Anthony Cacace Janjikan “Malam Berat” untuk Jazza Dickens di Dublin
Meski akan berusia 37 tahun saat laga dimulai, Anthony Cacace merasa masih sanggup bersaing di level tertinggi. (Foto: Fight TV)
Petinju asal Belfast, Anthony Cacace, menegaskan bahwa Jazza Dickens akan menghadapi “malam yang sangat berat” saat keduanya bertemu di Dublin’s 3Arena pada 14 Maret mendatang.
Pertarungan ini mempertaruhkan gelar juara dunia WBA kelas junior ringan dan diprediksi menjadi salah satu laga Irlandia paling menarik dalam beberapa tahun terakhir.
Anthony Cacace, yang memiliki rekor 24 kemenangan dan 1 kekalahan dengan 9 KO, sempat lama berada di luar sorotan.
Namun dalam dua tahun terakhir, ia berhasil memaksa dunia tinju untuk memperhatikannya.
Dikenal sebagai petinju dengan pukulan keras di sirkuit Inggris, Cacace mencuri perhatian global ketika menghentikan juara IBF Joe Cordina pada ronde kedelapan pada Mei 2024.
Kemenangan tersebut menjadi titik balik besar dalam kariernya.
Setelah itu, Cacace terus membangun reputasi dengan menaklukkan mantan juara dunia kelas bulu, Josh Warrington dan Leigh Wood.

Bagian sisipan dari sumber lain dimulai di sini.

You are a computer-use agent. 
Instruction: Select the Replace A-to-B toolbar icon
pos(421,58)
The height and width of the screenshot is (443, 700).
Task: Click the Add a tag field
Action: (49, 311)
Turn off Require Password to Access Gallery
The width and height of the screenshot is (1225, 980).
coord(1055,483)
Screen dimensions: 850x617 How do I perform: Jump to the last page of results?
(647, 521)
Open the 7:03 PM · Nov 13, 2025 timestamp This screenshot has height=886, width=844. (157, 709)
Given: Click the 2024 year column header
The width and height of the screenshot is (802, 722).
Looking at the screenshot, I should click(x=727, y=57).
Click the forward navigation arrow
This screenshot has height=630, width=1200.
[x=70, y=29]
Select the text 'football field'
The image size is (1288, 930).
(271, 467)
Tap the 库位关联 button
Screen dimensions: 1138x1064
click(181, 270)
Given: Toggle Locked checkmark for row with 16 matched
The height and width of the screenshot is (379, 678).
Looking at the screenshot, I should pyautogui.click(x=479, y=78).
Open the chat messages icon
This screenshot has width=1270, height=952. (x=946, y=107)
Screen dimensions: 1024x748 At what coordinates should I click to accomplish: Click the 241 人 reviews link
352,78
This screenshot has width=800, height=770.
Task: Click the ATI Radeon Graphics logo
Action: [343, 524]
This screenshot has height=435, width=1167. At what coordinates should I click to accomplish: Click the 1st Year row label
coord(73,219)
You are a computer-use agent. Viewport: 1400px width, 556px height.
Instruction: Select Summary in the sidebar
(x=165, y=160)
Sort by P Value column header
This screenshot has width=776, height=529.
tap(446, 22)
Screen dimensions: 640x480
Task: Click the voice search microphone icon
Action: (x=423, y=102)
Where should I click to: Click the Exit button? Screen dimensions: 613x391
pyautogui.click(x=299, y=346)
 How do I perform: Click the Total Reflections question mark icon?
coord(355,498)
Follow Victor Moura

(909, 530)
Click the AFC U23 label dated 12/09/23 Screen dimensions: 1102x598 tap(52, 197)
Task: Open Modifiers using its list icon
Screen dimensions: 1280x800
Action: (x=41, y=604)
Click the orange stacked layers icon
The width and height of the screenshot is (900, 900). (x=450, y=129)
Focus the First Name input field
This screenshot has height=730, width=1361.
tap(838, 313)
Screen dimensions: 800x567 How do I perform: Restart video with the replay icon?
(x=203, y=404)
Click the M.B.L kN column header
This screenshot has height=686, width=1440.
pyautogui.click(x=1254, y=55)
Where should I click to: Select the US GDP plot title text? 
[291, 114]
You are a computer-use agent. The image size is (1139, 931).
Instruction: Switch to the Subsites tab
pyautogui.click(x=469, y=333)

Rangkaian kemenangan impresif itu membawanya ke peringkat ketiga kelas junior ringan versi The Ring, sekaligus membuka peluang untuk mencatatkan sejarah sebagai juara dunia dua kali.
“Perjalanan saya benar-benar gila,” kata Anthony Cacace. Ia mengaku kini sepenuhnya fokus dan nyaris terobsesi untuk mempertahankan momentum.
Menurutnya, semua hal di luar ring tidak lagi penting karena ia berada di ambang pencapaian terbesar dalam kariernya.
Meski akan berusia 37 tahun saat laga dimulai, Cacace merasa masih sanggup bersaing di level tertinggi.
Ia menikmati status sebagai juara dan ingin terus bertarung selama fisik dan mentalnya memungkinkan. Baginya, usia bukan penghalang untuk tampil kompetitif.
Di sisi lain, Jazza Dickens yang berusia 34 tahun juga tengah menikmati kebangkitan karier.
Petinju Liverpool itu kini menempati peringkat kesembilan versi The Ring dan datang dengan kepercayaan diri tinggi. Namun Cacace meragukan apakah Dickens memiliki tingkat determinasi yang sama.
“Jika dia punya tekad sebesar itu, maka pertarungan ini bisa menjadi kandidat fight of the year,” ujar Cacace.
Ia menilai perbedaan gaya bertarung akan membuat duel ini semakin menarik, dengan Dickens sebagai petinju kidal bertubuh lebih kecil, sementara dirinya unggul dalam jangkauan dan fleksibilitas gaya.
Cacace pun menegaskan bahwa laga ini bukan sekadar pertarungan hebat, melainkan duel kelas dunia yang layak dinantikan para penggemar tinju.